■ **Data for analysis**:
......
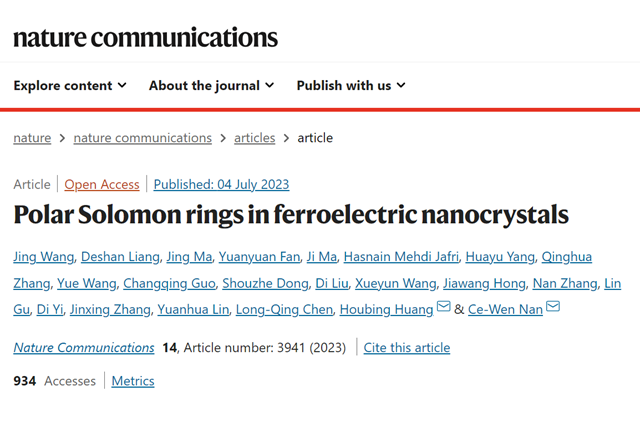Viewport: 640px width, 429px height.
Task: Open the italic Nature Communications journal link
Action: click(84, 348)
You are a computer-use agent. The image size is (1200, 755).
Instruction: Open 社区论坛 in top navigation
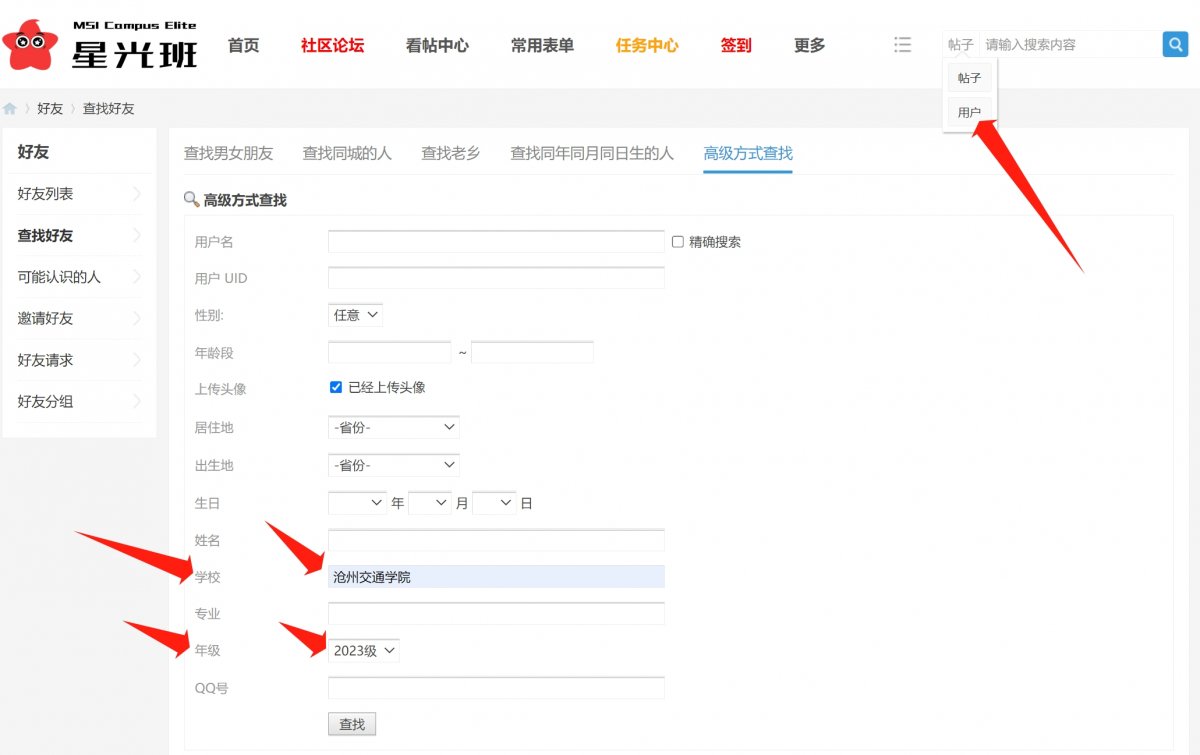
......
■ **Assignment**: Copy out the lines exactly as written, beginning with the one that contains "You are a computer-use" and ending with the last line of the material; do not include pictures.

■ **Result below**:
You are a computer-use agent. The image size is (1200, 755).
Instruction: Open 社区论坛 in top navigation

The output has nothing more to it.